🧠 Imitation Learning via Privileged Teachers and Generative Models like Diffusions

This lecture builds upon previous discussions on Imitation Learning (IL) and delves into advanced techniques and current research areas.

Course link

🔁 1. Recap of Previous Lecture (Imitation Learning Part 1)

Lecture 6 begins with a brief review of key concepts from Part 1:

Notations, MDP, POMDP: Reinforcement learning foundations.
What is imitation learning? Learning from expert demonstrations.
Difference from supervised learning: Highlights IL’s sequential nature and distribution shift challenges.
Does behavior cloning (BC) work? BC is the simplest IL method but has major limitations.
Fixing BC:
- Better data: Improve expert demonstrations or augment them.
- Better algorithm: DAgger (Dataset Aggregation) helps fix distribution shift.

⭐ 2. Key Themes of Imitation Learning in this lecture

🔧 2.1 Imitation Learning with Powerful Models

🧠 Using History

Problem: Naive IL models act based only on current observation: $p(a_t \mid o_t)$.
Limitation: Human behavior is history-dependent.
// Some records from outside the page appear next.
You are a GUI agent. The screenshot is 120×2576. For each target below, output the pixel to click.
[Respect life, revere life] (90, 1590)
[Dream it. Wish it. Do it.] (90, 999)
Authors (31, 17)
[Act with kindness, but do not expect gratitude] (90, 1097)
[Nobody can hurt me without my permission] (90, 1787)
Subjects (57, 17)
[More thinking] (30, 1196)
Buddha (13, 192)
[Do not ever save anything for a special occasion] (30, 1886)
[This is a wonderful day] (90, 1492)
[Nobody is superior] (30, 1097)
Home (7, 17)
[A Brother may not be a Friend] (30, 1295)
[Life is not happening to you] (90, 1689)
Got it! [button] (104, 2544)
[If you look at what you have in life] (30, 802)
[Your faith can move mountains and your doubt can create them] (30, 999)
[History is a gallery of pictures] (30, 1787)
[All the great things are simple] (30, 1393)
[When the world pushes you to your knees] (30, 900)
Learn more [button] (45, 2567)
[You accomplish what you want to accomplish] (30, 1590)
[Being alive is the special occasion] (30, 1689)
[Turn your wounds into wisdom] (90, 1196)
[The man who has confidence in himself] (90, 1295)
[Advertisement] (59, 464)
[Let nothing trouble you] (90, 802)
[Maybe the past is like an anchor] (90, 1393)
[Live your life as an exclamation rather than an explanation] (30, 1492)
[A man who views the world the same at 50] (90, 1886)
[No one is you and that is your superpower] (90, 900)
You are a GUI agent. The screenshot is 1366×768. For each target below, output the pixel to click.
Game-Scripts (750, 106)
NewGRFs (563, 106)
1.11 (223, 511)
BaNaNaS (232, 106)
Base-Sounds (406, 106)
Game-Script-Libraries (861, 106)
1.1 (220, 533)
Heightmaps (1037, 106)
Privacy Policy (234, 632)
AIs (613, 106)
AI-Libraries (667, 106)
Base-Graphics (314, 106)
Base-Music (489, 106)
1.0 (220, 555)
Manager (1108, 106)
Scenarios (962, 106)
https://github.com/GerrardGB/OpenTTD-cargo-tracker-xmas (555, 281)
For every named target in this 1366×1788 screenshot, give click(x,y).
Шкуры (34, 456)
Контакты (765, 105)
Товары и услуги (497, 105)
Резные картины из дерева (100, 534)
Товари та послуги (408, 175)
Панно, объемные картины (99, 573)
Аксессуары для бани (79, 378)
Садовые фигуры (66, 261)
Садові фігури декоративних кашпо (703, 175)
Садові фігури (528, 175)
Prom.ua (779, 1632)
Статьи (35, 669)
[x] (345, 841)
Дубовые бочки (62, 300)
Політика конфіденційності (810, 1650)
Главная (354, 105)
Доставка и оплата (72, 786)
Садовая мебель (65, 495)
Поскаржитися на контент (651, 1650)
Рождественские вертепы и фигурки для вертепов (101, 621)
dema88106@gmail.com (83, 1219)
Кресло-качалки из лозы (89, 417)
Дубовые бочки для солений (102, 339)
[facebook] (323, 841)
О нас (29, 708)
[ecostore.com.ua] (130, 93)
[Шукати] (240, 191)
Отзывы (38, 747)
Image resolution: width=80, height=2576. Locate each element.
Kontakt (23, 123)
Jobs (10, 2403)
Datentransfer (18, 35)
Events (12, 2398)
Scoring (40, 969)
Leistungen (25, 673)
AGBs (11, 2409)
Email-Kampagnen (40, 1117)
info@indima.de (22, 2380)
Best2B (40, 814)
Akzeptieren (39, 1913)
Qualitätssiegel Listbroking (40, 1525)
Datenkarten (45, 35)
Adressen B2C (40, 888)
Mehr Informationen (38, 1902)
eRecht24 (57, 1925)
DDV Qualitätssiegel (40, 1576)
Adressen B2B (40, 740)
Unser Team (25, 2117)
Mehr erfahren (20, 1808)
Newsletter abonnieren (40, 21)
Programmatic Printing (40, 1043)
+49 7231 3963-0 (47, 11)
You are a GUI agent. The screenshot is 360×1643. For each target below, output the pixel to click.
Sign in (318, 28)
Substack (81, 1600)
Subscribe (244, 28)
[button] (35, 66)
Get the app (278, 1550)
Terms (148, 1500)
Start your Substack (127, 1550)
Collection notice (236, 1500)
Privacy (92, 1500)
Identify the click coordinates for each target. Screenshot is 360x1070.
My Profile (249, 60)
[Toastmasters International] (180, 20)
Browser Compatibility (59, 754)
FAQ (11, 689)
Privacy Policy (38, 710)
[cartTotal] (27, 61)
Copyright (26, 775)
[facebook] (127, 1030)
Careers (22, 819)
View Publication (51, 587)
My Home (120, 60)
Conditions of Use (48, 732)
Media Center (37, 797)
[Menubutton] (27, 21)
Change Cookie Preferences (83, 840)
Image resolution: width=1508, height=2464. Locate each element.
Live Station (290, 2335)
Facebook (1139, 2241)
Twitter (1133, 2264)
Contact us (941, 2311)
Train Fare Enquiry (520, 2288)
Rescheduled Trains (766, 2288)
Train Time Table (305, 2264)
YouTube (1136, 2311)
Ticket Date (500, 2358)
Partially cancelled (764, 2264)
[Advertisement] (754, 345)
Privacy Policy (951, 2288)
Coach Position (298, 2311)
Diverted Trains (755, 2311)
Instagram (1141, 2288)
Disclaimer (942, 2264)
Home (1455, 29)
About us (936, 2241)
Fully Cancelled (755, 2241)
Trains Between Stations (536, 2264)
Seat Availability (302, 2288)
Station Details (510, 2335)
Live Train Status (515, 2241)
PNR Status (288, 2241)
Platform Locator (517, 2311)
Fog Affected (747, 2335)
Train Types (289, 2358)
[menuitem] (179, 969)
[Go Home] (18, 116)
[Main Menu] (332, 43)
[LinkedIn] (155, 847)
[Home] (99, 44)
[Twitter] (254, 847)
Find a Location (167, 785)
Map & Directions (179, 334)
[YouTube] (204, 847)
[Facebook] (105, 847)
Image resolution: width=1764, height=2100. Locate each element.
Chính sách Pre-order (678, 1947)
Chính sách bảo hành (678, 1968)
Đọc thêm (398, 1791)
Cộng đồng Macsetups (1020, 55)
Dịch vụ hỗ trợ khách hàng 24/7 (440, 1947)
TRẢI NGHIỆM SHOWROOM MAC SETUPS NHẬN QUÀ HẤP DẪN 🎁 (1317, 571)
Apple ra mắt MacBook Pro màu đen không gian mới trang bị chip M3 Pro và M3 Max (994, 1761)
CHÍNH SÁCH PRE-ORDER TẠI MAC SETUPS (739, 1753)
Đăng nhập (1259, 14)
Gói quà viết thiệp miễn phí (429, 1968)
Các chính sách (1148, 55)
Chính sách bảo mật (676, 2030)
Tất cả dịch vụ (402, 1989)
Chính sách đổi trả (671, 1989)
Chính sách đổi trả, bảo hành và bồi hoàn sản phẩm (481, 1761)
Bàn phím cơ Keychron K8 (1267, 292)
Reacting identically to the same frame is unnatural.
Solution: Model $p(a_t \mid o_0, \dots, o_t)$ using time-series techniques from Lecture 4.

Motivation: Expert behavior is often multi-modal (multiple correct actions).
Methods:
- Gaussian Mixture Models
- Latent Variable Models (e.g., conditional VAE)
- Diffusion Models (details in later lectures)
- GANs and other generative techniques

🧑‍🏫 2.2 Imitation Learning with Privileged Teachers

alt_text

What is the Privileged Teacher Approach?

The Privileged Teacher approach is a strategy in Imitation Learning (IL) where:

A teacher agent is trained in a simulation environment using privileged state information (s_t), which may not be available in the real world.
A student agent is then trained to imitate the teacher using only realistic observations (o_t) — such as camera images or proprioception — to reflect what it would experience in the real world.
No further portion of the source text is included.